Use care before sharing news content with others on social media. Pause and reflect on news and information that arouses strong emotions, positive or negative.

Learn to recognize your own biases and compensate for them.

Learn about your rights and responsibilities as a digital citizen.

Misinformation is false or inaccurate information, meaning getting the facts wrong, while disinformation, which is a subset of misinformation, is false information which is deliberately intended to mislead or intentionally misstating the facts. Fake news on the other hand has been defined as purposefully crafted, sensational, emotionally charged, misleading or totally fabricated information that mimics the form of mainstream news.

Whether it be fake news, misinformation or disinformation, news about our government or matters of public interest or about a private person, we should all strive to fact-check and evaluate before believing and sharing.
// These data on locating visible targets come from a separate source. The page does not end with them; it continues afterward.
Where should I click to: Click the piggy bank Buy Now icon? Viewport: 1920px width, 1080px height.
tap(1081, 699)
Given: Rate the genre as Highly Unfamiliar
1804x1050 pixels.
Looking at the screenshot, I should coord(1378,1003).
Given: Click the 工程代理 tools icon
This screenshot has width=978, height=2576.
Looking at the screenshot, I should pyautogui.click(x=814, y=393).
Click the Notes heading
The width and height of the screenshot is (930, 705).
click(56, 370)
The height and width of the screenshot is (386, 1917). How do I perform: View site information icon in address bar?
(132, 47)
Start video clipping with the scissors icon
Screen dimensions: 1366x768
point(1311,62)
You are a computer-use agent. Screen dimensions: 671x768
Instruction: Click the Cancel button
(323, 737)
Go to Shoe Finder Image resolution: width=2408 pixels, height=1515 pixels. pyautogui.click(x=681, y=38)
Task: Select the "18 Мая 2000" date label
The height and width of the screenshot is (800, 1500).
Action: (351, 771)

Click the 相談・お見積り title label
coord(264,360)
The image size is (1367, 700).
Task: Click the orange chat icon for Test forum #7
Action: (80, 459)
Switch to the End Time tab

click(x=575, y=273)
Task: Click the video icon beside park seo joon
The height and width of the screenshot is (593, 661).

Even the Bible is replete with passages warning against spreading rumors and false reports, gossiping, slandering. The Ninth Commandment in fact says we should not bear false witness against our neighbors, and this includes spreading lies and non-truths about others.

Pause for a moment, think and contemplate the next time we want to post and share something. Take a second to evaluate whether our post could possibly hurt or offend someone.

As a Rotarian, allow me to share the four-way test of the things we think, say or do, and may I add, post and share online. First, is it the truth? Second, if it fair to all concerned? Third, will it build goodwill and better friendships? And fourth, will it be beneficial to all concerned?

Maybe, by pausing a millisecond before we post and share, we can contribute to making this digital world a better place to exist in.